Drake. Beyoncé. Travis Scott. J. Cole. Ari Lennox. H.E.R. Khalid.

 

One major connection among these artists who provide the sound track to millions of people’s lives can be summed up in one word: Nashville. In recent years, each artist has worked with musical talent from or connected to Tennessee’s capital to produce or co-write their most popular music. 


Two of the biggest rap and R&B records of the past year have connections to the country music capital of the world. Grammy-winning producer and Tennessee native Tay Keith graduated from Nashville’s Middle Tennessee State University in 2018 just as the song he co-produced—Travis Scott and Drake’s “Sicko Mode”—reached the top of Billboard’s Hot 100 singles chart. Four months later, he modernized Frankie Beverly and Maze’s “Before I Let Go” for Beyoncé’s world-stopping Homecoming live album.

Something special is happening in Nashville, so ONE37pm traveled there in August as Red Bull gave the historically underserved local hip-hop and R&B scene its biggest stage for the Underflow showcase at Marathon Music Works. The event featured a triumphant DJ set by Tay Keith, with a lineup and show production curated by two men responsible for sustaining and spreading the Nashville influence around America: Eric Holt and Ron Gilmore Jr. 

Gilmore is one of Dreamville Records’ best-kept secrets, producing on every J. Cole, Bas and Ari Lennox project since 2013. Holt cofounded Lovenoise, an independent concert promotion company that grew from a music and poetry event and has brought venerable acts such as John Legend, Questlove, Musiq Soulchild and Macy Gray to an R&B-starved area.

Regardless of how you feel about [country], the recording, production and songwriting of country music are precise. Everything is given attention to detail, and that’s what makes Nashville’s sound different than anywhere else.

- Ron Gilmore Jr.

At the Underflow event on August 17, that hunger was satiated as hundreds of people from different pockets of Nashville congregated in a cavernous, dimly lit warehouse-turned-music-venue as local acts rapped and sang their hearts out all over a massive plexiglass stage that emitted the brightest lights in the space. After the event, with post-show adrenaline and hometown pride coursing through his body, Gilmore proudly asserted “Any show I’ve done, you can put this show up against it” and that includes J. Cole.

What exactly is the Nashville sound and how do hip-hop and R&B factor into it at all? 

Country music is so inextricable of Nashville that the three biggest record labels—Sony Music, Universal Music Group and Warner Music Group—have their country music divisions based there as subsidiary labels bearing the Nashville name. Local hip-hop and R&B acts at the epicenter of all things country music are imbued with the inexplicable yet pervasive Nashville sound. 

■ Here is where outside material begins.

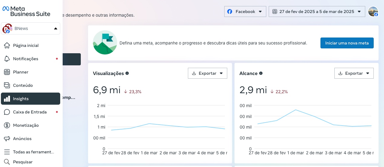The image size is (384, 167).
Task: Open Exportar dropdown for Visualizações
Action: pyautogui.click(x=208, y=73)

“We’re in close proximity to country music. Regardless of how you feel about the genre, the recording, production and songwriting of country music are precise,” Gilmore attested. “Everything is given attention to detail, and that’s what makes Nashville’s sound different than anywhere else.”

For Gilmore, the Nashville sound is “music without error,” where the musicianship is so consistently precise that it gives the comforting illusion of perfection. That’s why the Grammy-winning producer wants his lasting legacy to be “taking the Nashville sound and injecting it into hip-hop.” His crusade to spread the Nashville sound has helped transform a prodigal mixtape rapper into a bona fide international touring act—that’s J. Cole. “When you listen to Born Sinner and how amazing that record is, or songs like ‘Rich Niggaz,’ ‘Chaining Day’ or ‘Ville Mentality,’ those are products of me coming up in this system where we don’t fuck up,” Gilmore said. “An album like Born Sinner is Nashville at its finest. That was the most production work I’ve ever done in my life and that remains one of his best albums to this date.”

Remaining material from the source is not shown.